My gut tells me that he got canned for larger reasons. Maybe the Eidos debacle was part of it — I don’t know. But I sincerely doubt that Eidos made Gamespot fire him. CNET doesn’t kowtow to its advertisers, and I’ve more than once seen the higher-ups turn away big advertising dollars for the sake of the company’s integrity. I think the whole thing is likely a combination of factors, the biggest being poor timing
UPDATE 2: Joystiq is reporting that Cnet, which owns GameSpot, has issued a statement on the matter:
GameSpot takes its editorial integrity extremely seriously. For over a decade, Gamespot and the many members of its editorial team have produced thousands of unbiased reviews that have been a valuable resource for the gaming community. At CNET Networks, we stand behind the editorial content that our teams produce on a daily basis.

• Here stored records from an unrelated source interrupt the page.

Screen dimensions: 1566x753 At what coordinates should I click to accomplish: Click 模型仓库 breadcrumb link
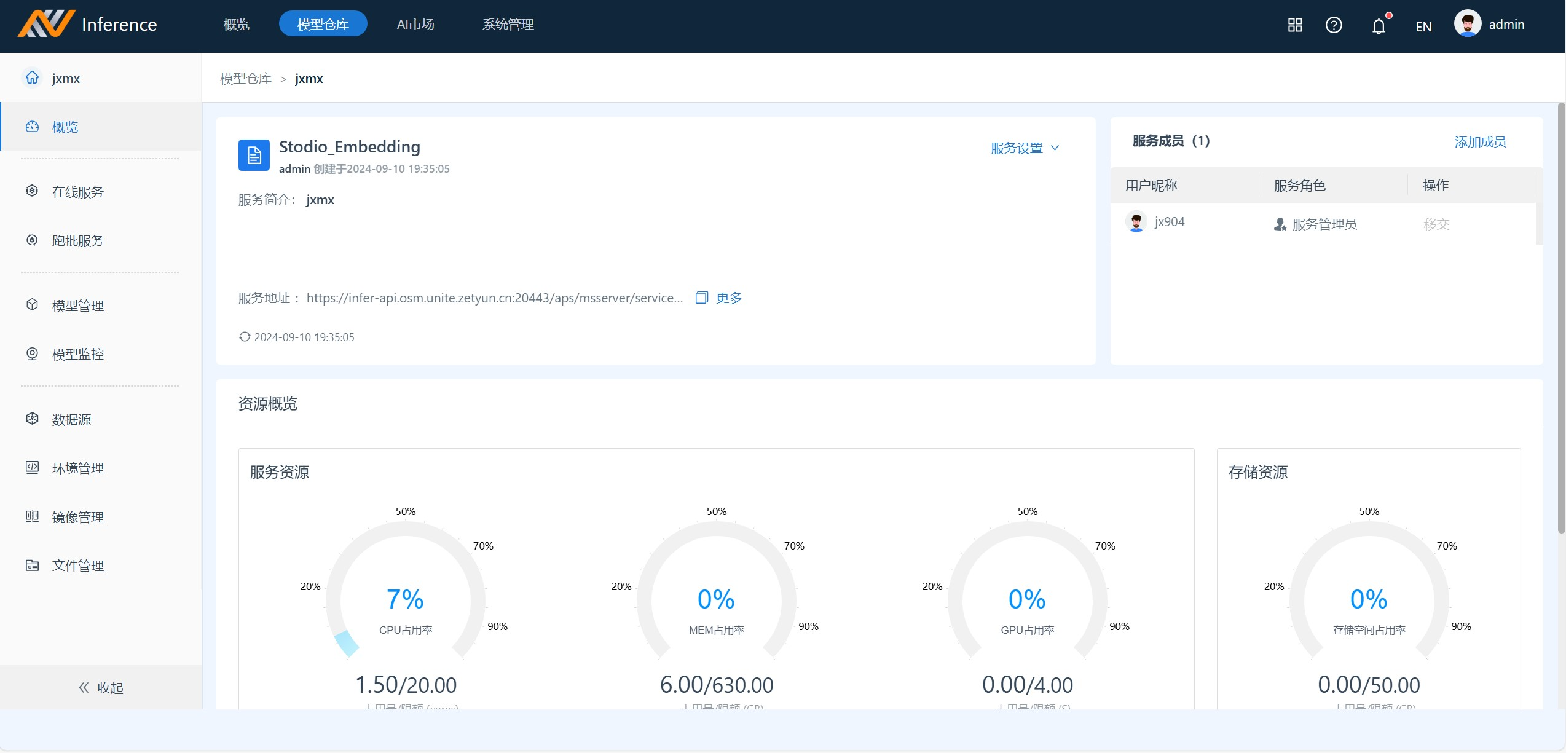(x=246, y=79)
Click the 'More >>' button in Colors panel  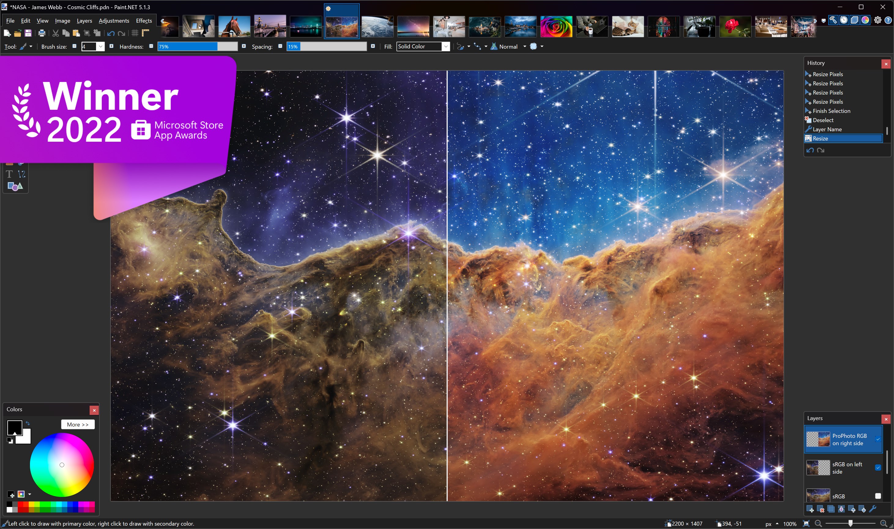[x=78, y=424]
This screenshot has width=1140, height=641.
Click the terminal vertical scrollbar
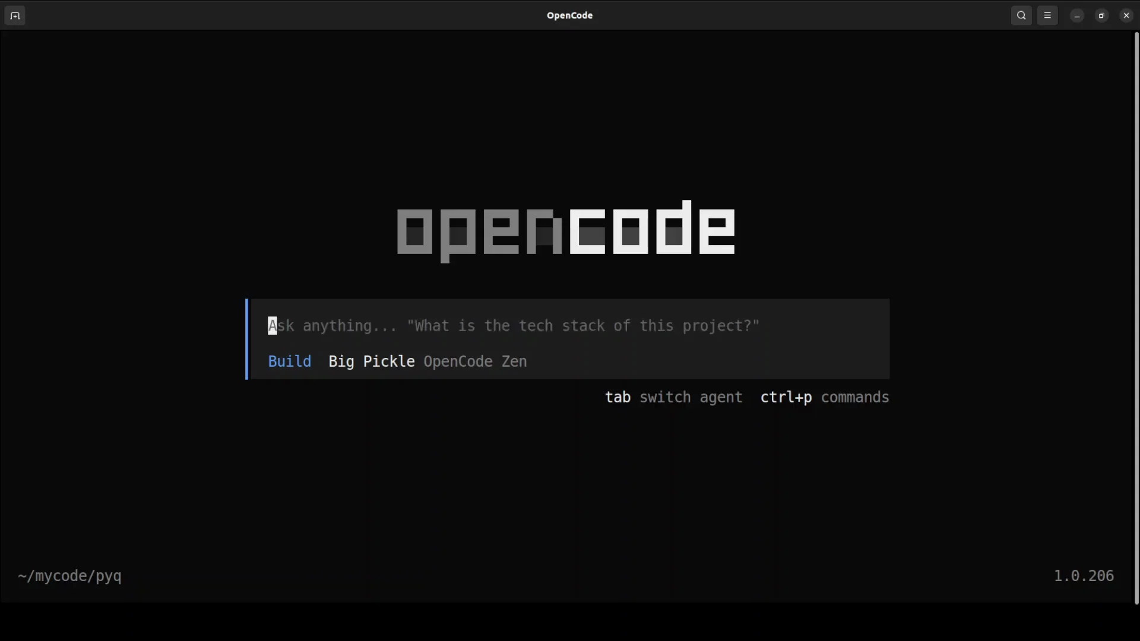tap(1136, 318)
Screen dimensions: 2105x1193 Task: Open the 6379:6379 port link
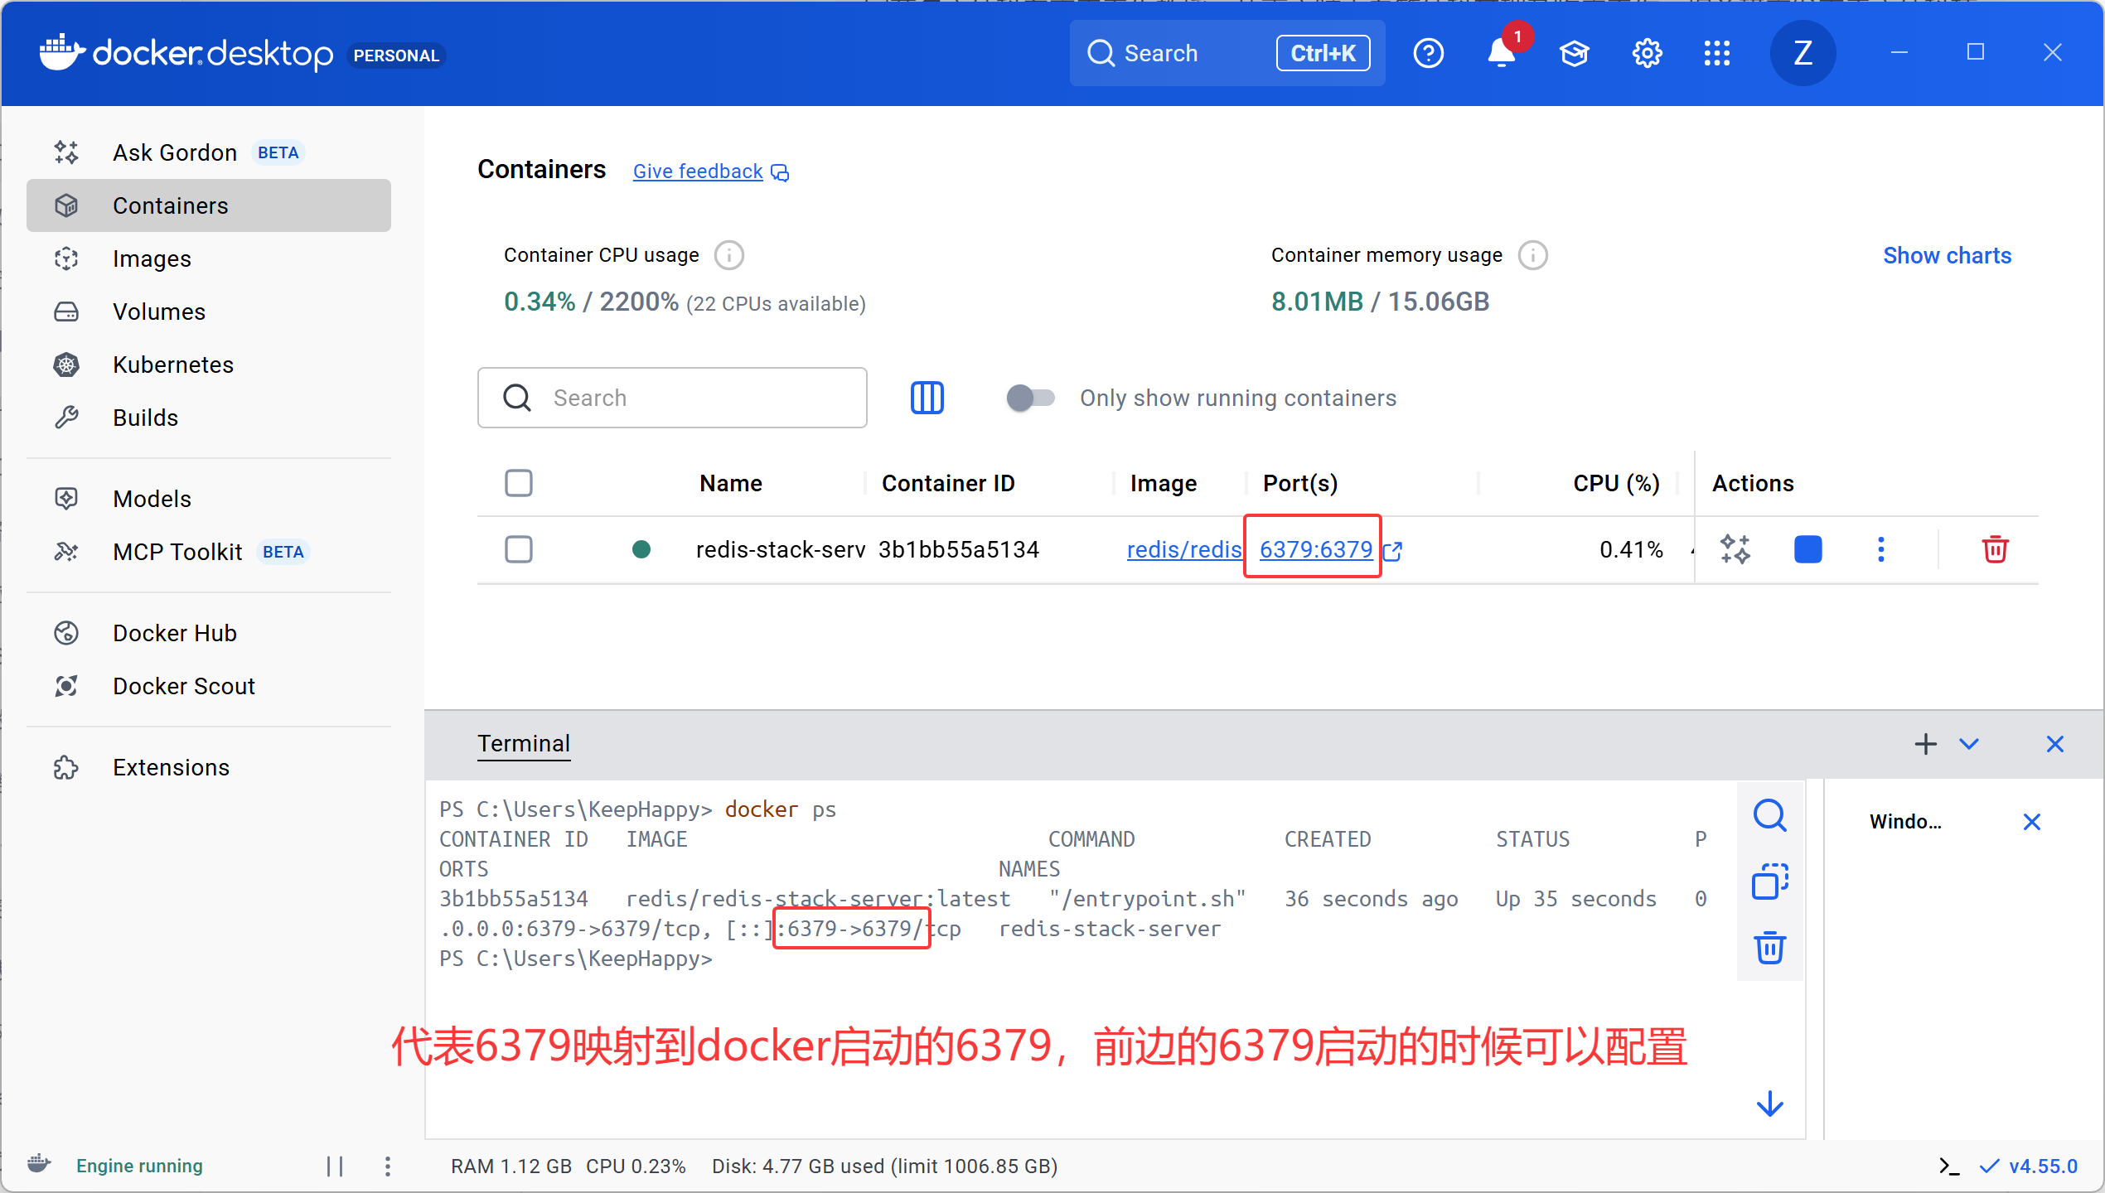click(1316, 549)
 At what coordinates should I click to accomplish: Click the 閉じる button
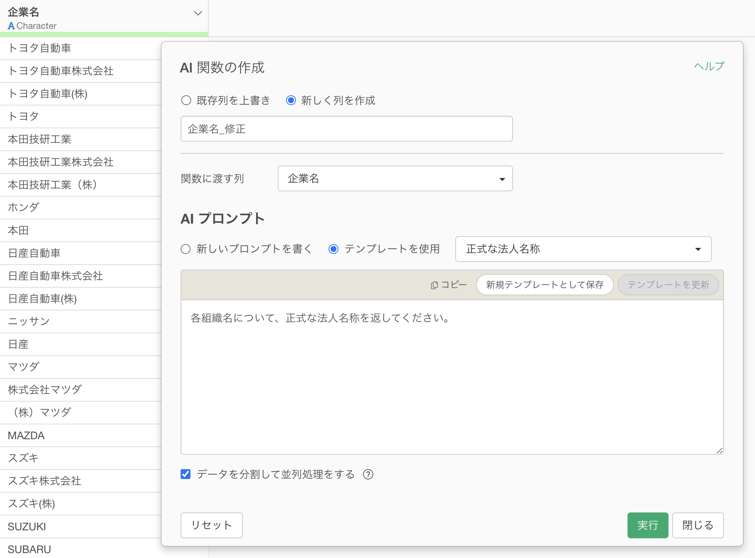point(697,525)
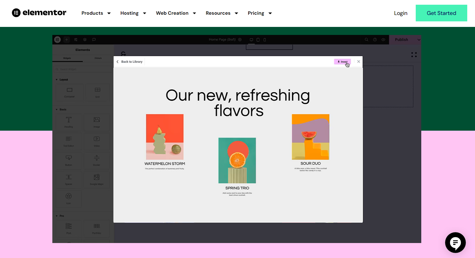Image resolution: width=475 pixels, height=258 pixels.
Task: Open the Web Creation menu
Action: click(176, 13)
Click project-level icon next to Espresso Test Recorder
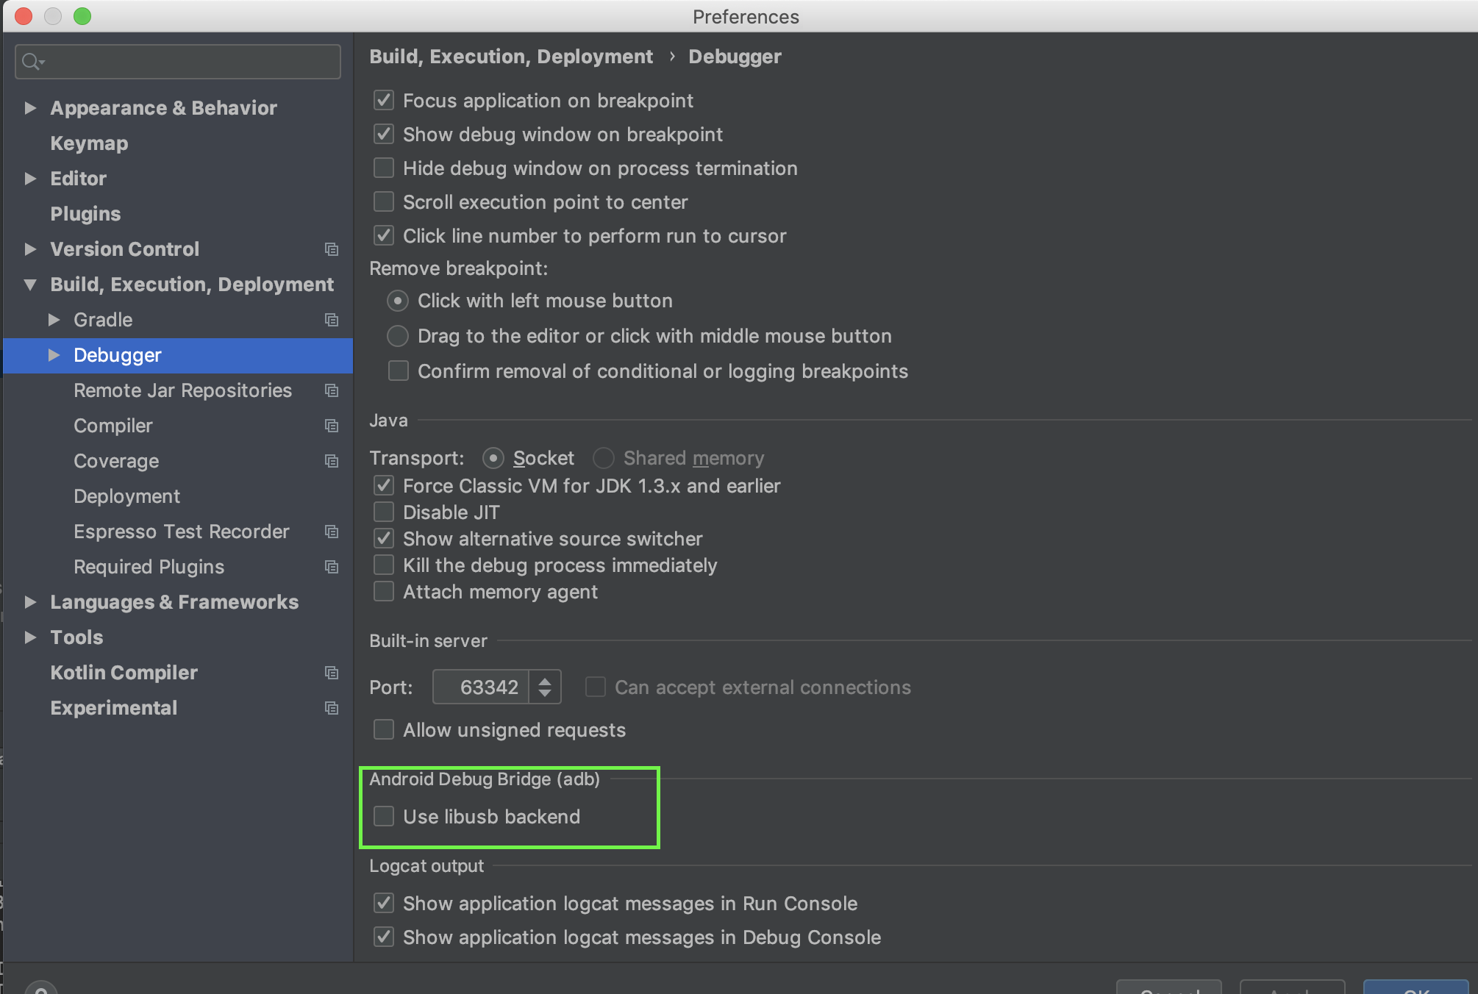 pyautogui.click(x=332, y=532)
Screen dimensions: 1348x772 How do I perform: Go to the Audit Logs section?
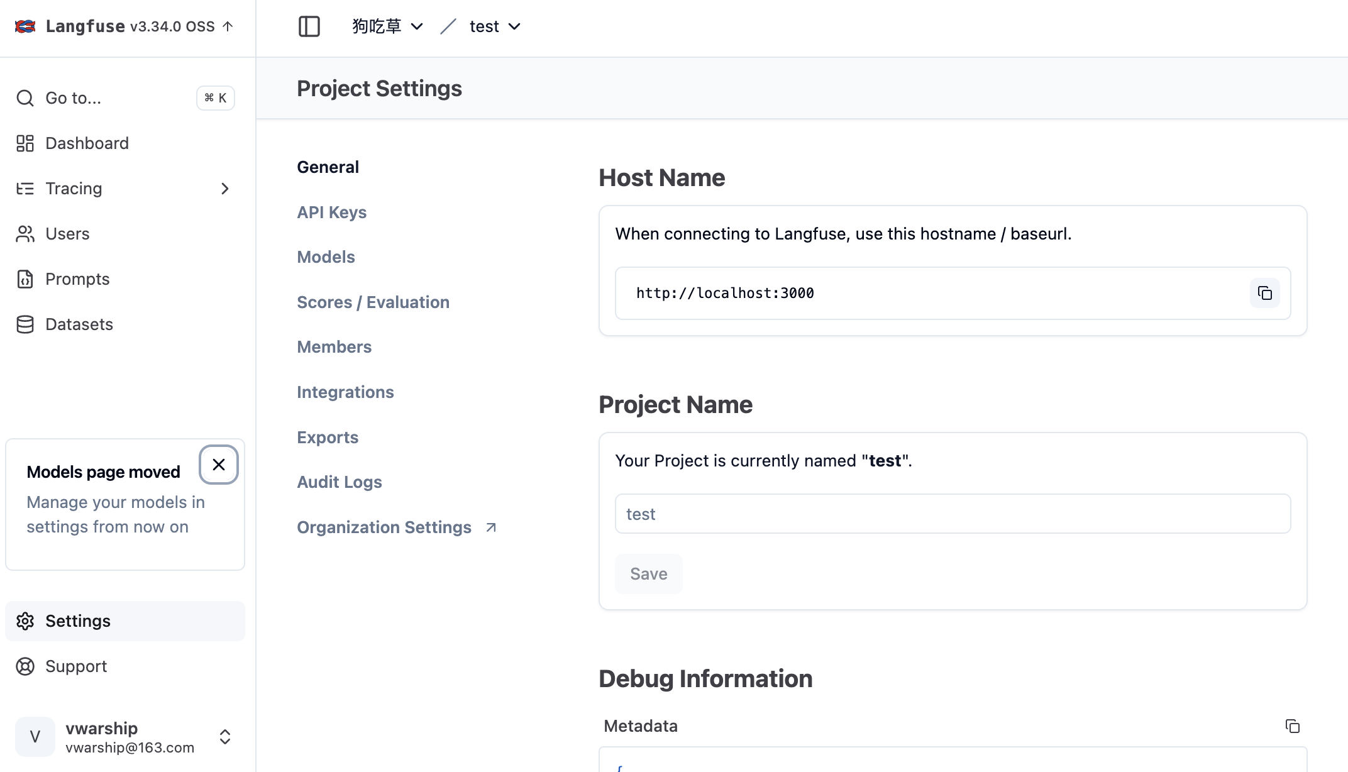pos(339,482)
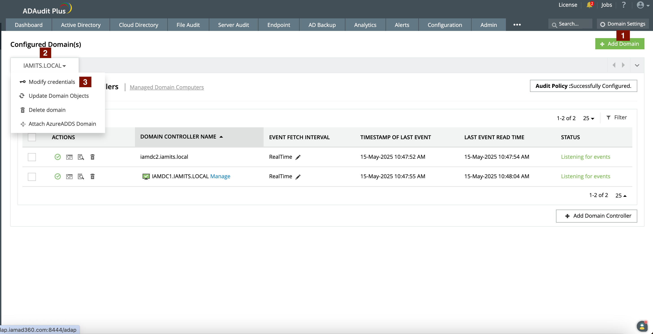
Task: Check the IAMDC1.IAMITS.LOCAL row checkbox
Action: [x=32, y=177]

[As to Gerstmann,] it is CNET Networks’ policy not to comment on the status of its employees, current of former.
UPDATE 3: My buddy Duke Ferris over at GameRevolution writes that pressure from Eidos did indeed prove Gerstmann’s undoing:
As some of you may have heard, Gamespot has terminated their long-time reviewer Jeff Gerstmann, ostensibly over his Kane & Lynch review, and Eidos subsequently pulling their advertising dollars.
It’s impossible for a company as large as C-Net (Gamespot’s corporate overlords) to keep such a thing completely quiet, and I have sources that confirm that this is in fact true.